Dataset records
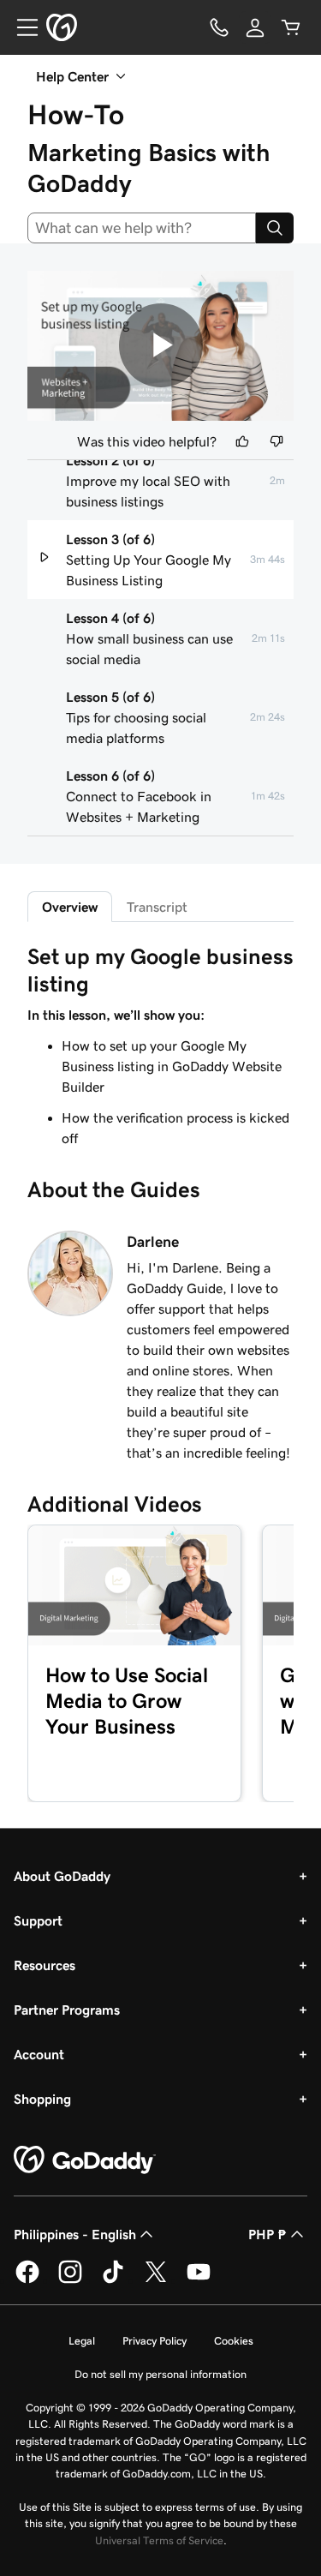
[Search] (275, 228)
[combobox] (141, 228)
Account (39, 2054)
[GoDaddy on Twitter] (155, 2280)
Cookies (233, 2340)
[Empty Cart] (291, 27)
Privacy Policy (154, 2340)
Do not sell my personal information (160, 2374)
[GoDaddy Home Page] (85, 2160)
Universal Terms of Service (159, 2540)
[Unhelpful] (276, 441)
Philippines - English (75, 2234)
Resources (44, 1965)
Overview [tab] (70, 907)
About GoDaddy (62, 1876)
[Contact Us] (219, 27)
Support (38, 1920)
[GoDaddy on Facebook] (27, 2280)
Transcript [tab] (157, 907)
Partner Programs (67, 2009)
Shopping (42, 2099)
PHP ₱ (267, 2234)
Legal (81, 2340)
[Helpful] (242, 441)
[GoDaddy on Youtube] (198, 2280)
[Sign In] (255, 27)
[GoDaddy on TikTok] (113, 2280)
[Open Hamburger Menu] (20, 27)
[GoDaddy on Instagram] (70, 2280)
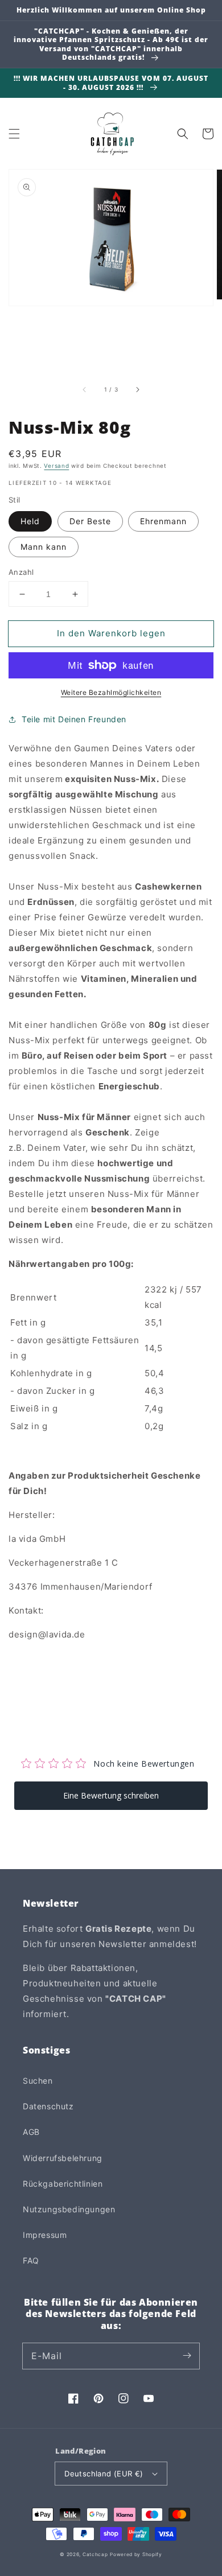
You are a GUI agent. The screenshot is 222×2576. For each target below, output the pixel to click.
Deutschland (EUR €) (103, 2473)
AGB (31, 2132)
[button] (14, 133)
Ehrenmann (163, 521)
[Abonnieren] (186, 2355)
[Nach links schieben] (84, 389)
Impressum (45, 2235)
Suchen (38, 2080)
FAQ (31, 2260)
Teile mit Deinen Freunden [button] (74, 719)
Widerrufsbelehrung (62, 2158)
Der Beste (90, 521)
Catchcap (95, 2554)
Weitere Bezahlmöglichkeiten (111, 692)
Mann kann (43, 547)
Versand (56, 465)
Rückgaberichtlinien (62, 2183)
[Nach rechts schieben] (137, 389)
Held (30, 521)
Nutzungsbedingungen (69, 2209)
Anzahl (21, 572)
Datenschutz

▶ **Your task**: From the line containing "[GoDaddy on Twitter] (155, 2280)" to the last line of the records, inclusive, output the lines exactly as written and nothing else; leave out the pictures.

▶ **Exercise answer**:
[GoDaddy on Twitter] (155, 2280)
Cookies (233, 2340)
[Empty Cart] (291, 27)
Privacy Policy (154, 2340)
Do not sell my personal information (160, 2374)
[GoDaddy Home Page] (85, 2160)
Universal Terms of Service (159, 2540)
[Unhelpful] (276, 441)
Philippines - English (75, 2234)
Resources (44, 1965)
Overview [tab] (70, 907)
About GoDaddy (62, 1876)
[Contact Us] (219, 27)
Support (38, 1920)
[GoDaddy on Facebook] (27, 2280)
Transcript [tab] (157, 907)
Partner Programs (67, 2009)
Shopping (42, 2099)
PHP ₱ (267, 2234)
Legal (81, 2340)
[Helpful] (242, 441)
[GoDaddy on Youtube] (198, 2280)
[Sign In] (255, 27)
[GoDaddy on TikTok] (113, 2280)
[Open Hamburger Menu] (20, 27)
[GoDaddy on Instagram] (70, 2280)
You are a GUI agent. The screenshot is 222×2576. For each target below, output the pixel to click.
Deutschland (EUR €) (103, 2473)
AGB (31, 2132)
[button] (14, 133)
Ehrenmann (163, 521)
[Abonnieren] (186, 2355)
[Nach links schieben] (84, 389)
Impressum (45, 2235)
Suchen (38, 2080)
FAQ (31, 2260)
Teile mit Deinen Freunden [button] (74, 719)
Widerrufsbelehrung (62, 2158)
Der Beste (90, 521)
Catchcap (95, 2554)
Weitere Bezahlmöglichkeiten (111, 692)
Mann kann (43, 547)
Versand (56, 465)
Rückgaberichtlinien (62, 2183)
[Nach rechts schieben] (137, 389)
Held (30, 521)
Nutzungsbedingungen (69, 2209)
Anzahl (21, 572)
Datenschutz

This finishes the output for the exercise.